2. The only reason why the city has these two walls is because of the work of many young people in our city (of many different racial ethnicity) who have fought and supported the maintenance of these walls. This has been accomplished through 12 years of collective action and is celebrated annually with House of Paint: a huge event devoted to the history and political importance of Urban Arts and Hip Hop. This wall is a space of resistance. There should be more of them in this town.

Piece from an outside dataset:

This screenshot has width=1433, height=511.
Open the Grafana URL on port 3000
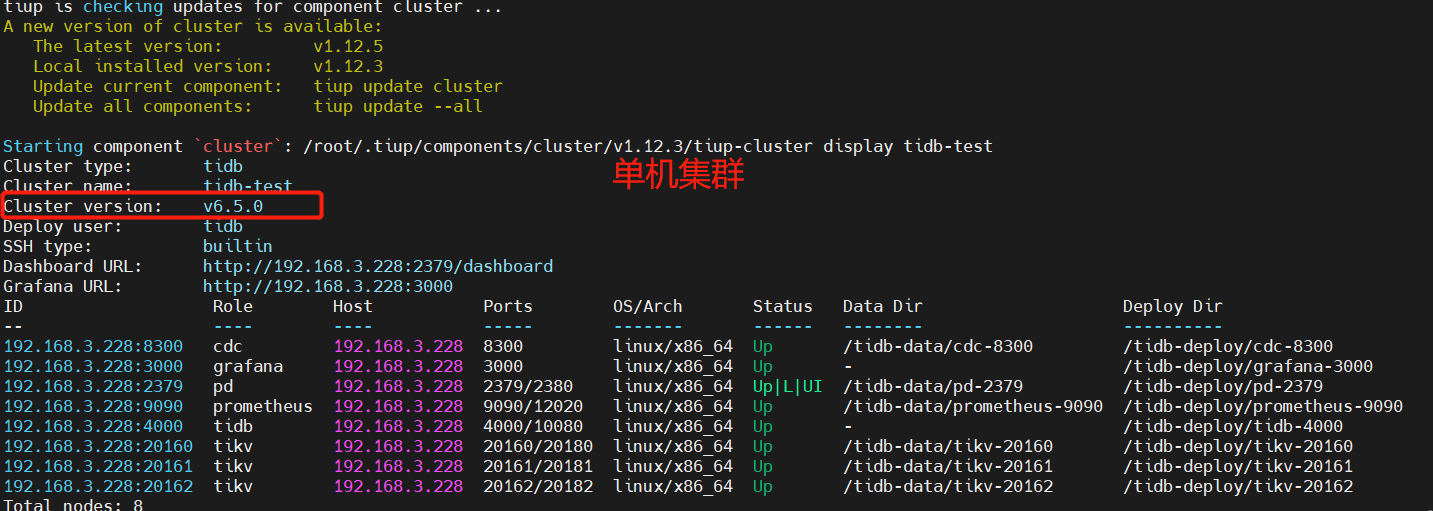327,286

3. We live in a city that has regulated public space in such a way that the voices of those who live on the margins are silenced. We have bylaws that have ensured that racialized art forms are handled with suspicion, while the wrong person is absurdly celebrated in public art - at taxpayer expense - with no oversight at all. This is worth challenging, and the #BlackLivesMatter campaign is worth supporting.

I would ask everyone who has become involved in this drama to consider the party to this conflict who is not being mentioned. The City of Ottawa has left both communities with very little space to speak. The result is a "clash" over scarce resources.

The press will amplify this dispute, and in the end it will serve city counsellors who need votes in the suburbs to argue fallaciously that ‘graffiti writers’ and ‘protesters’ are troublemakers that bring down their property values. Race is always an ideological factor in these claim, a point that Baj hints at when she says that racism is less overt in the US. This drama was created within a political structure that privileges those in power and it will be used to justify further regulation of those who resist it. Nobody wins, except The City of Ottawa and The Press (institutions that are like the “Qing Lord” of this drama).

If I may be so bold as to suggest a way forward: I am confident that a Black Lives Matter mural would be something that House of Paint would be happy to have as part of the festival, done in collaboration with the writers and BlakCollectiv.

I wonder if the press would show up for that story?